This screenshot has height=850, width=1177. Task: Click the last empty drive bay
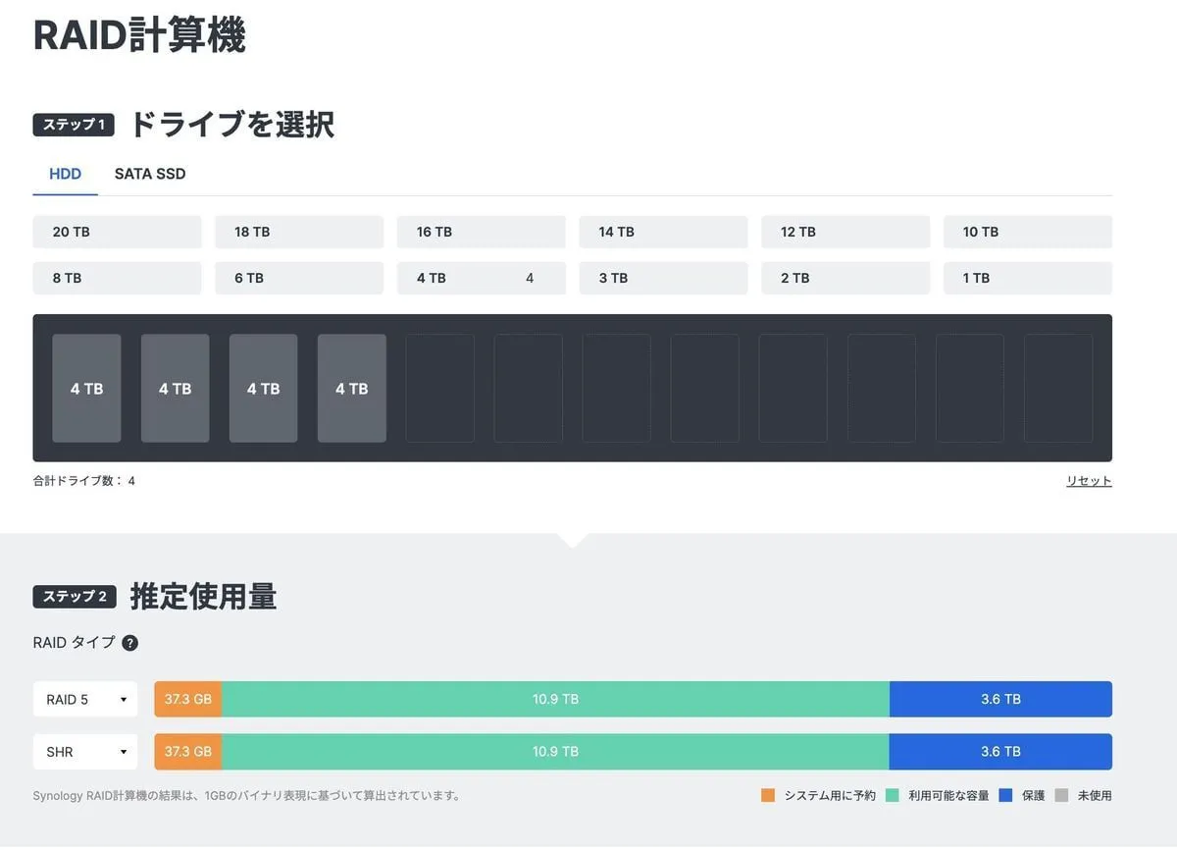coord(1058,389)
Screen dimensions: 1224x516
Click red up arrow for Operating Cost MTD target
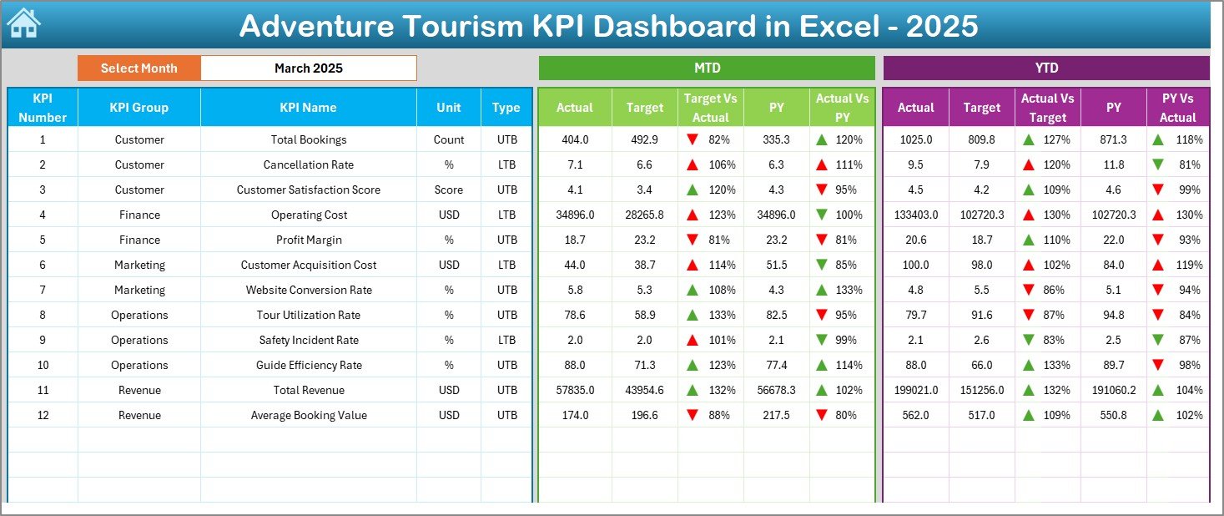point(692,215)
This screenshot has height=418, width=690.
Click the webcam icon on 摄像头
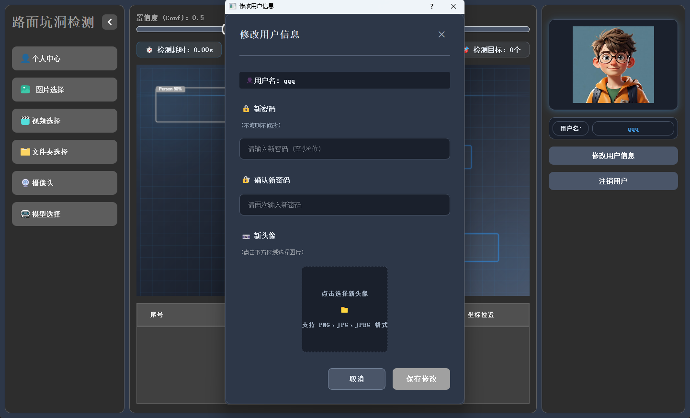[x=25, y=183]
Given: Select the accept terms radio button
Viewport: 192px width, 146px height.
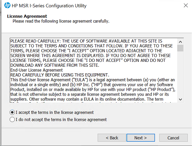Looking at the screenshot, I should 12,112.
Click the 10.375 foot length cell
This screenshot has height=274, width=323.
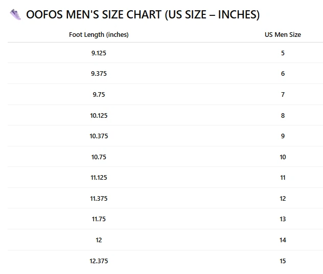99,136
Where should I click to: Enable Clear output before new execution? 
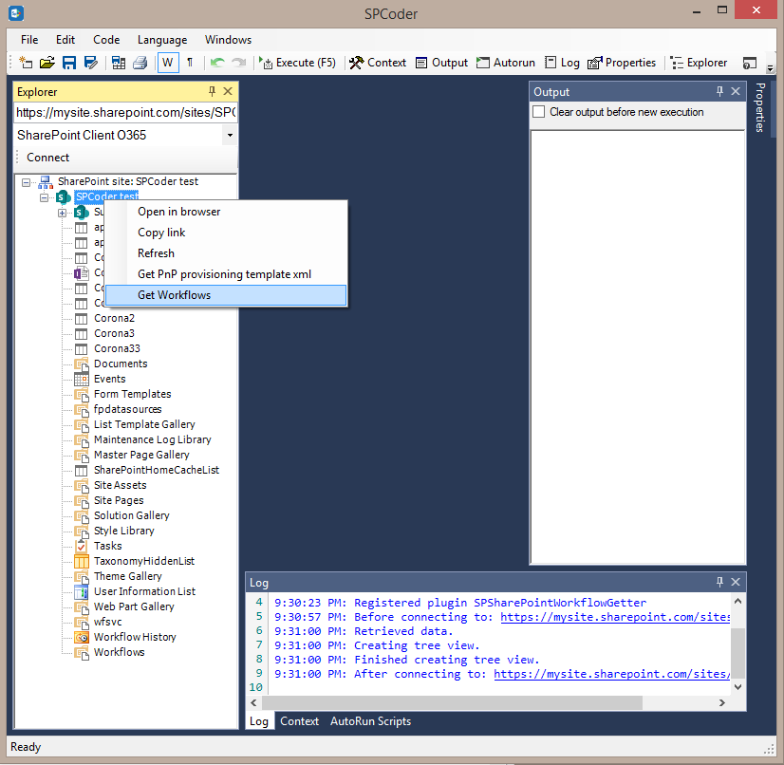[538, 112]
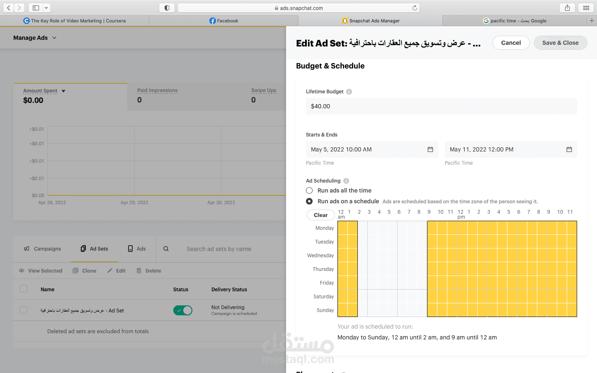Click Safari's reload page icon
The height and width of the screenshot is (373, 597).
pos(415,8)
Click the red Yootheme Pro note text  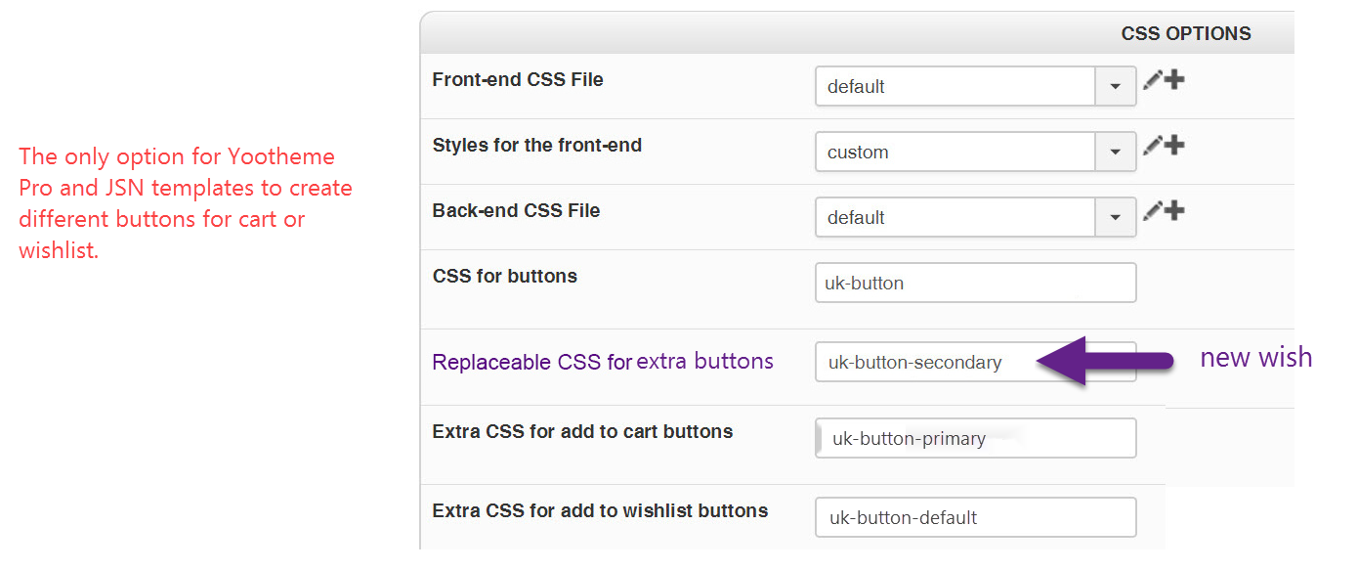pos(186,203)
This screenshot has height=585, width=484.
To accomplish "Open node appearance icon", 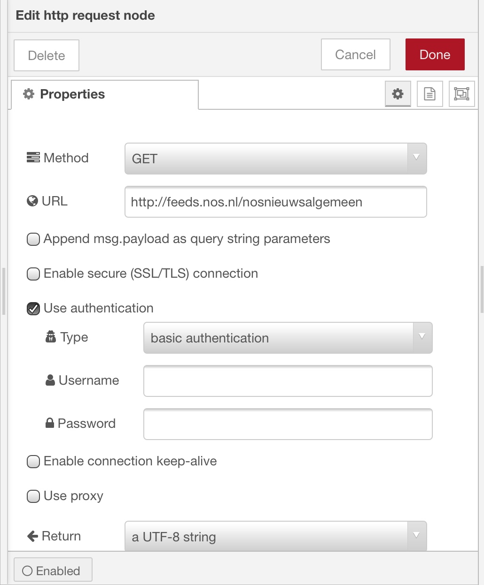I will click(x=461, y=94).
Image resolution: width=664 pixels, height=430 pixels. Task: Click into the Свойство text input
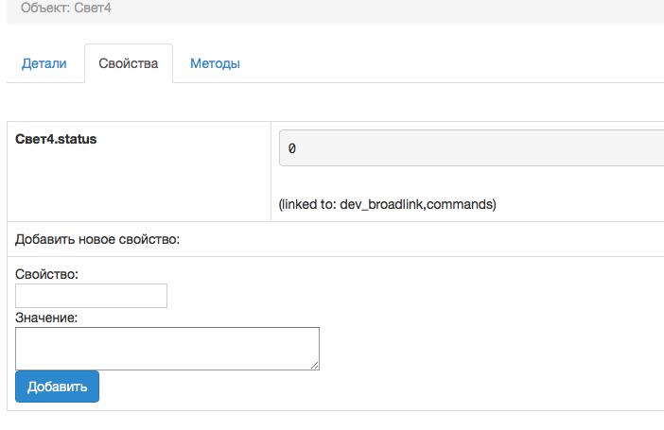click(92, 296)
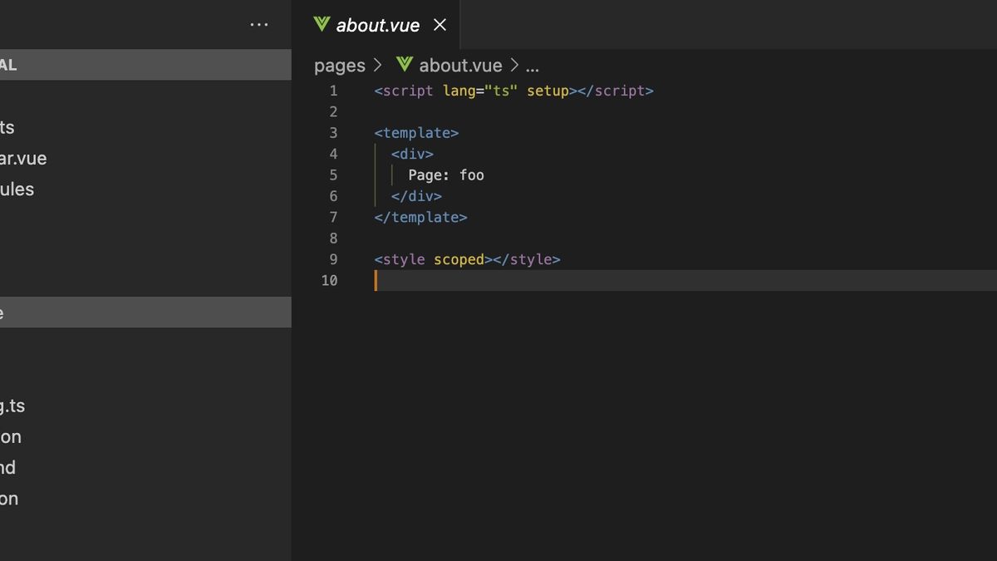Viewport: 997px width, 561px height.
Task: Click line number 3 in the editor gutter
Action: [x=332, y=132]
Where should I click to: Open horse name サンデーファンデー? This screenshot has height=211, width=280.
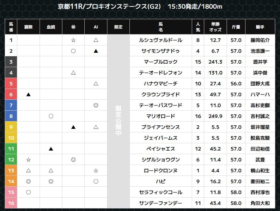pos(161,203)
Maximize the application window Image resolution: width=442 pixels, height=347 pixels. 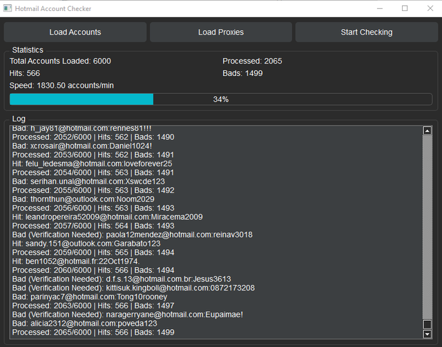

○ ○ ○ ○ ○

Exercise objective.
Every line between the one containing "Image resolution: width=664" and the end of the listing, both included, needs to be retyped exactly, minus the pictures.

Task solution.
Image resolution: width=664 pixels, height=430 pixels. Task: Click into the Свойство text input
click(92, 296)
Viewport: 997px width, 561px height.
Task: Click line number 3 in the editor gutter
Action: [x=332, y=132]
Where should I click to: Open horse name サンデーファンデー? This screenshot has height=211, width=280.
pos(161,203)
Maximize the application window Image resolution: width=442 pixels, height=347 pixels. 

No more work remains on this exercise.